Risk management is also central to how we think about supply chain security, said Ensor, who oversees the UK government’s Cyber Essentials program. Too often people were unclear whether something like a Cyber Essentials certificate implied security of the supplied goods or services, or of the supplier, or both.

Hygiene still matters

“The best analogy I can find is you go to restaurants and they’ve got a food hygiene certificate on the door,” he explained. “That tells you something about the restaurant. In theory, you shouldn't get food poisoning. What it doesn't tell you is the quality of the food or anything about what the food's going to be.”

Cybersec leaders needed to be clear exactly what they expected from a supplier – and be sure that the supplier is aware of this. “Ultimately, if we want to secure the supply chain, it won't happen by accident. We've got to say what we want in our supply chain.”

Bridget Kenyon, CISSP, CISO at public sector supplier Shared Services Connected, added that too often organizations forget that their attitude to risk might not match those of partners or suppliers.
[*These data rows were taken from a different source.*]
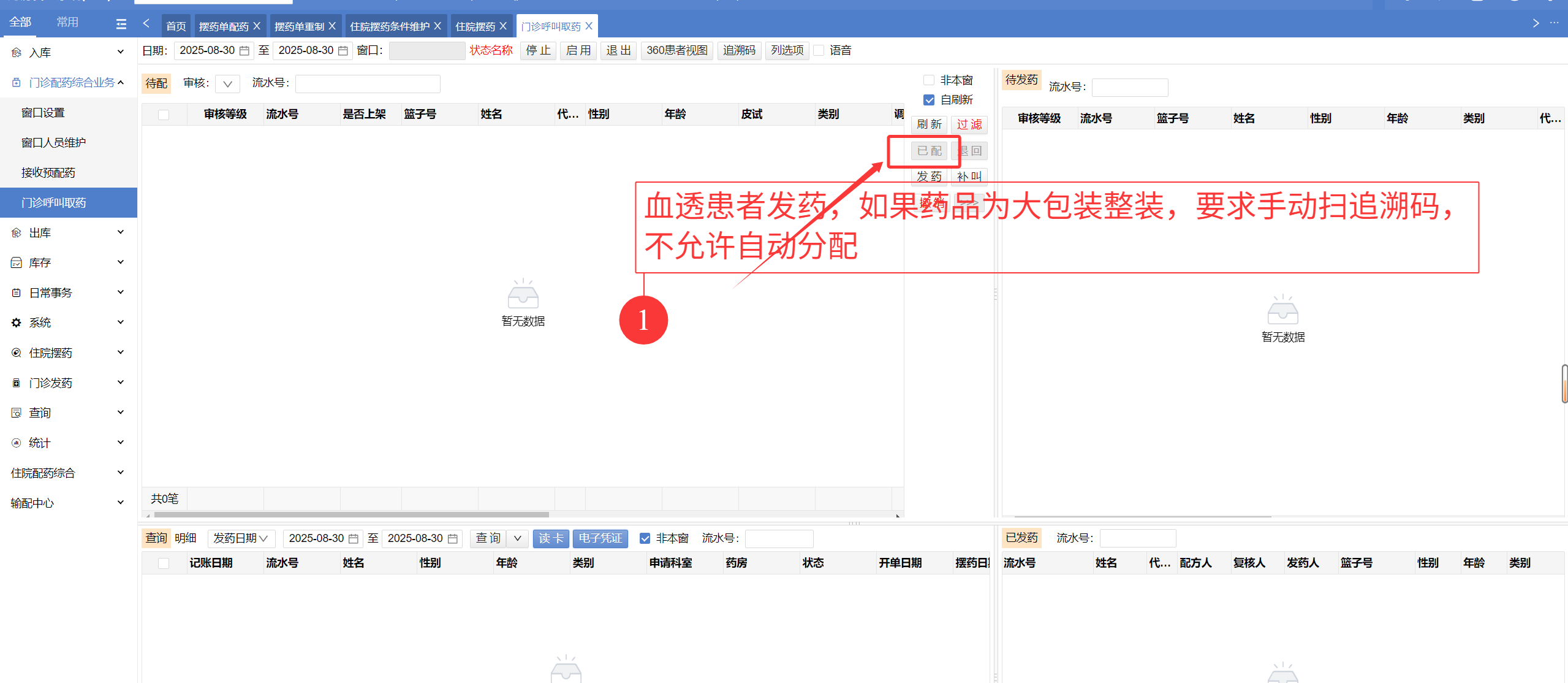Open calendar icon for 发药日期 end date

(x=453, y=538)
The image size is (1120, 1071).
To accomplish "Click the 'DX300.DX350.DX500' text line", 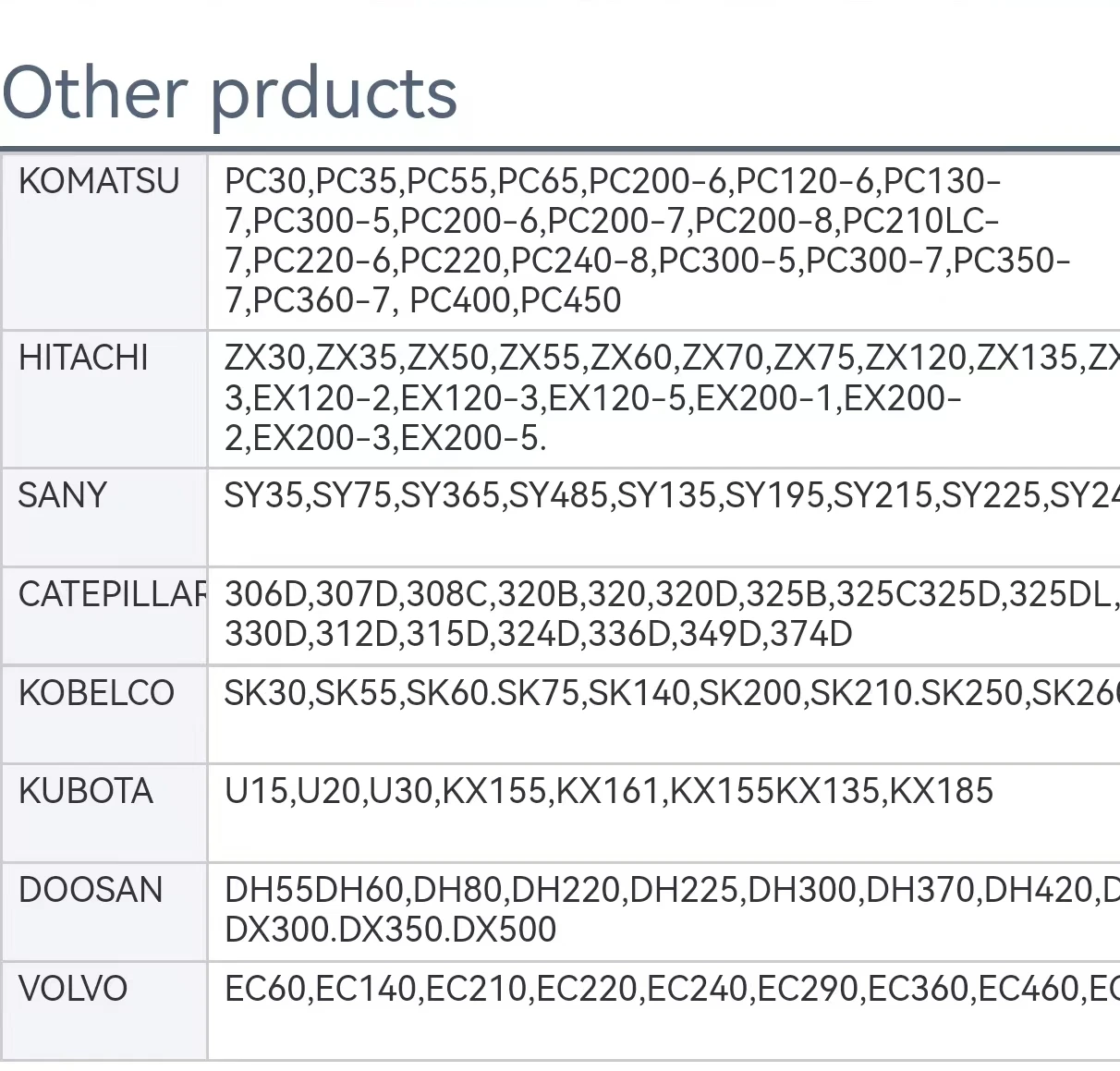I will pos(390,930).
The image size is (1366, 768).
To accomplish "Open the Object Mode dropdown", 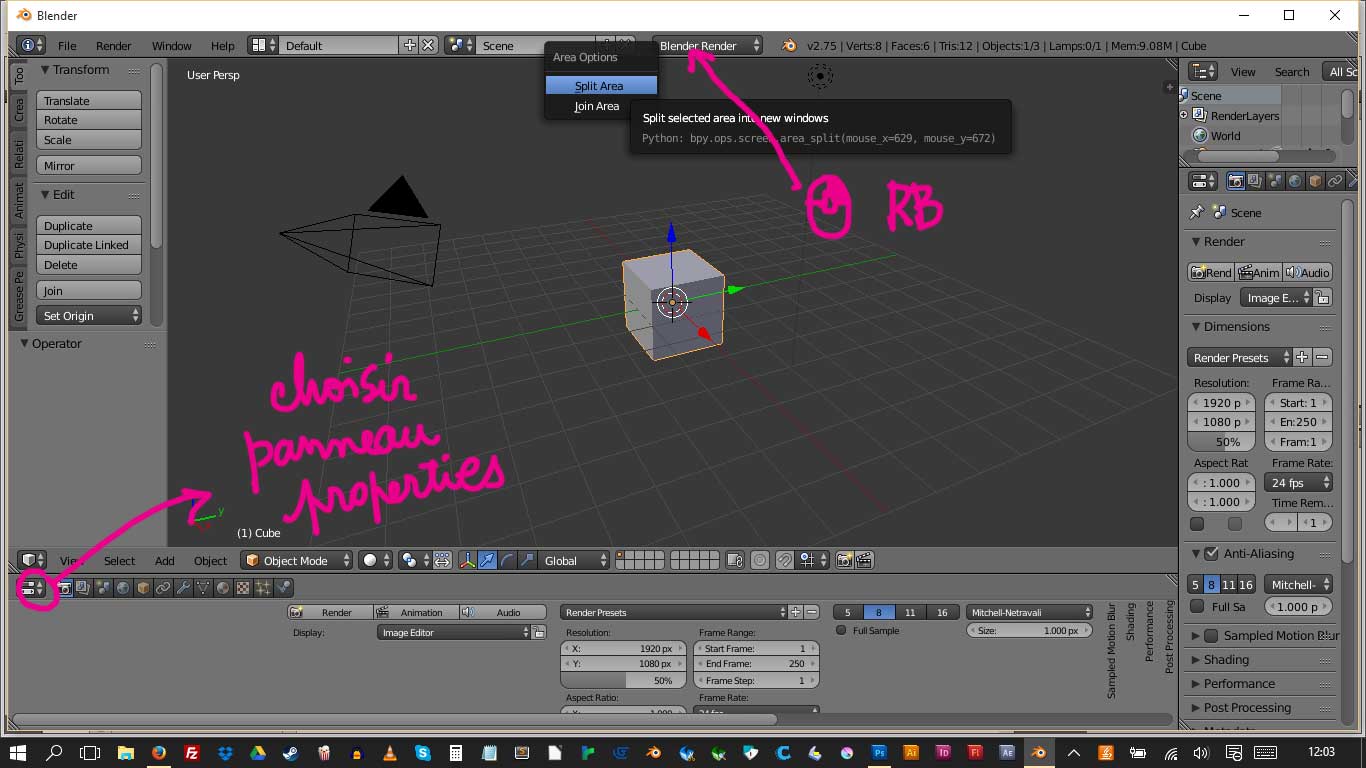I will click(297, 561).
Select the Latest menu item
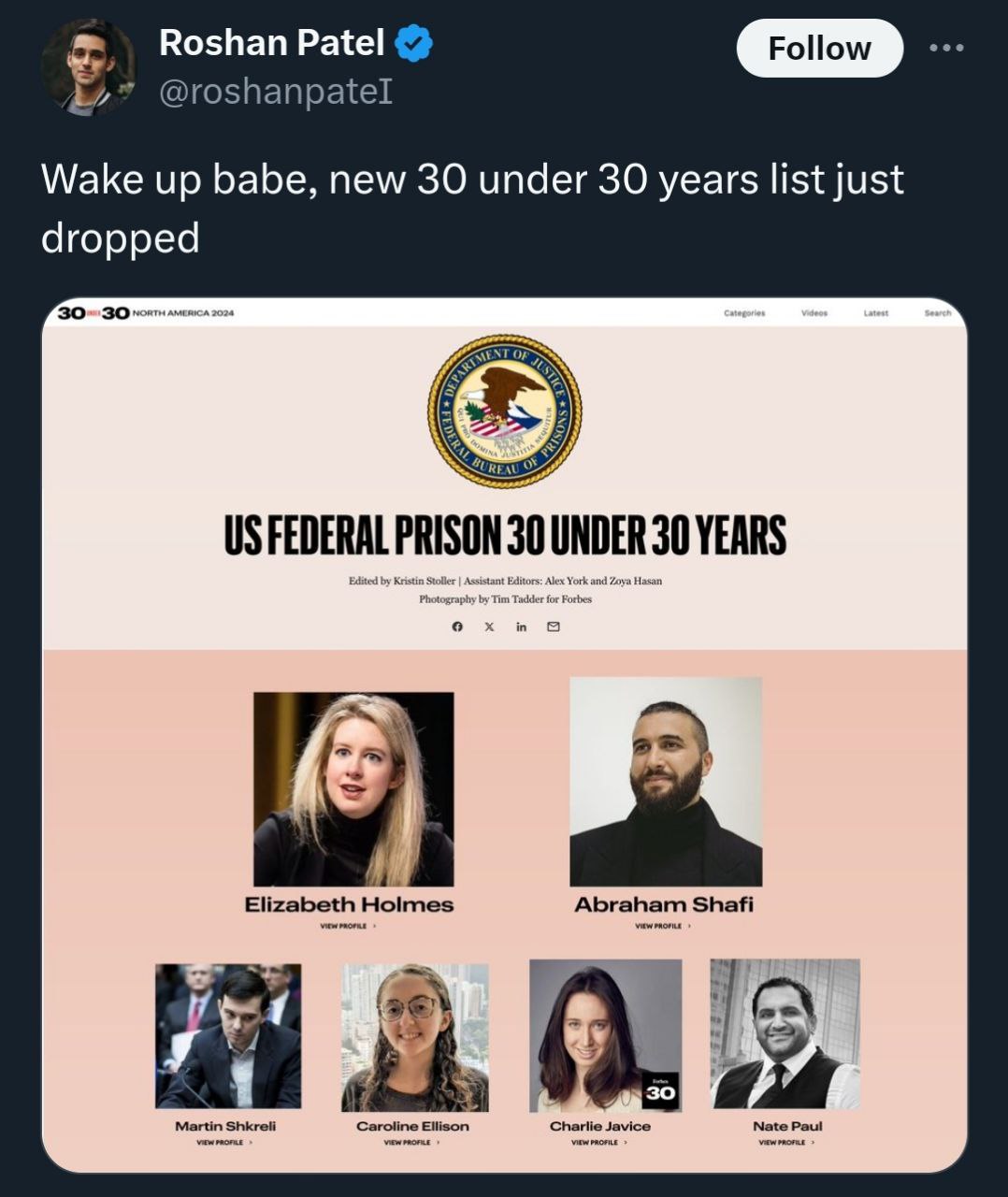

“There is the wonderful possibility of imposing your risk management process on a third party who actually has one already and has chosen to impose theirs on another third party,” she said. “There's an element where you have to kind of step back and say, No, I don't want to actually take over your company.”

“What happens if it's Amazon,” she added. “They're not going to adopt your exact security controls unless magically they're the same as the ones they've got already.”

That might not even be the biggest problem with the cloud. Cartwright said it’s still just “really, really easy” to put stuff in the cloud. “How many cloud installations have you guys seen where effectively it's winked into existence, and it started to grow legs, and then all of a sudden, it's been in production?”

That lack of design – never mind security by design – is itself a major threat. “Before long, you've got the shadow IT from hell with no design, and hence no security. And it's a massive, massive problem that you see everywhere.”

But if AI, the cloud, and supply chain risk are all big challenges, it’s important to not be overly daunted by their apparent complexity.

Bridget added it was easy to run away with an image of AIs generating AIs, which would become too complex for human understanding. But cybersecurity leaders should be used to dealing with complex challenges.

Just consider the Windows codebase, she suggested. “That is already complexity beyond human understanding. [AI] is possibly the skeleton key that unlocks all the information we already have.”